Schools are getting to be ‘international’, outside the purview of the state control. This move seems to be serious because the chief minister, Devendra Fadnavis has told the Centre, keen on skilling, that the state was working towards a system where ‘’no student failed in the tenth class exam by creating a certificate as ‘passed’ and ‘fit for skills’ for those who either score low or are not able to clear their examinations”. That is, the bar is to be lowered in a system of questionable standards.

We know that about half the school pupils across the country - in government, from the panchayat to civic body schools – in higher classes cannot read what they were taught in the Standard III. That includes words and sentences written in a language which is their mother tongue, a language in which all states take pride in. Nor can they do the sums. Which means poor ability to communicate and count the change.

Surprisingly, this comes at a stage when parents hanker after English medium education because they see it as a window to the world, a global village. Unlike the government, or politicians who man the system, they see the significance of mainstreaming their children with the world. The government seems to see affection for the mother tongue as a natural disenchantment with English.

Maharashtra is being cited as an example, not being singled out as a serial offender in the matter of education. Despite the Annual Status Education Reports that come out with predictable regularity harping on the low standards of education, few states have done precious little to make amends and help develop a proper human resource base.

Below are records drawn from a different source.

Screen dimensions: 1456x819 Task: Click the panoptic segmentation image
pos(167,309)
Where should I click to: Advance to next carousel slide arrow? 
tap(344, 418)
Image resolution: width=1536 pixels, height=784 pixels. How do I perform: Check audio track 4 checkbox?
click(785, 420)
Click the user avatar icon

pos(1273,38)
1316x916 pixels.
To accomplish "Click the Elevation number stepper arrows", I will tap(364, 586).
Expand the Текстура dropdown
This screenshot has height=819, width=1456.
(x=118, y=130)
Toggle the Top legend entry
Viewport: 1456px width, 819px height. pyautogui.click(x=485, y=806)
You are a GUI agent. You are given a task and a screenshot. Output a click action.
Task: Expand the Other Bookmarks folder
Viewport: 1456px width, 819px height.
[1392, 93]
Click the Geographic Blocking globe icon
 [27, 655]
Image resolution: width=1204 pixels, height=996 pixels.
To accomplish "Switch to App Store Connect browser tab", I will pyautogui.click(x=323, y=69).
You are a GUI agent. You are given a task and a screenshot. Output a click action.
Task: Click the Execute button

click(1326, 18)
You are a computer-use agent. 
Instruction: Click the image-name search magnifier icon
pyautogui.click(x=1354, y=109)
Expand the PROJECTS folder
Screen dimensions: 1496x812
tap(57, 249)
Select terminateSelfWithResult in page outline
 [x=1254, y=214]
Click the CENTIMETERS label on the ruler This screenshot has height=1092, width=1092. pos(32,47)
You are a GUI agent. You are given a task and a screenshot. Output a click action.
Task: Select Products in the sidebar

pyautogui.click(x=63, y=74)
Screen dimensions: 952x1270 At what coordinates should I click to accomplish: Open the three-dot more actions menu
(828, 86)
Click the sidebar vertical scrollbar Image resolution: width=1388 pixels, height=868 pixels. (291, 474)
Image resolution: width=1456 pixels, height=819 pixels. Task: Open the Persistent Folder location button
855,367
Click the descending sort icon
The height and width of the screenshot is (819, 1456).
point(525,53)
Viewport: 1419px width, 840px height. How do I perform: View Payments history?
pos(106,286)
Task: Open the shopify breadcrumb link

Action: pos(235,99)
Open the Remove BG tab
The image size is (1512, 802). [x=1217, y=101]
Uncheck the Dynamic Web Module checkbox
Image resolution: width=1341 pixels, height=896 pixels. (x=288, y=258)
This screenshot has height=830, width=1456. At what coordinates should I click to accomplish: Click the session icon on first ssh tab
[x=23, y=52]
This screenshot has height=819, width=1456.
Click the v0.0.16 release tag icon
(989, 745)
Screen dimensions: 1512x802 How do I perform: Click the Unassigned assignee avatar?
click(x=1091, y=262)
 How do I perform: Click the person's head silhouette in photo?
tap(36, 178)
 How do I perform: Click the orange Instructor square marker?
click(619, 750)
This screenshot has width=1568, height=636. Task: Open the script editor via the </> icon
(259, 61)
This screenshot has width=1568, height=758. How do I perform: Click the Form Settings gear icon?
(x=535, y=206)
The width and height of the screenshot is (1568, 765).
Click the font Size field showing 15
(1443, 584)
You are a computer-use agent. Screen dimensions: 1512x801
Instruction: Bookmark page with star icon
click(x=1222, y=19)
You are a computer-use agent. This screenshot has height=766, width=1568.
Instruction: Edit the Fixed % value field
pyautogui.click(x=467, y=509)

It is as if the masses are being readied for only dead-end lowest category of employment. It cannot be that we see access to schools, not mere access to a fair level of teaching and its positive impact in helping pupils to learn, is the norm in determining how well the country was doing in this sector. You may have RTEs et al, but the single-room schools and absentee teachers, who in themselves are of doubtful ability to impart knowledge makes mockery of it all. Budgets are not a measure, the outcomes are. But it seems at least one state is willing to change the goalposts by reducing the standards.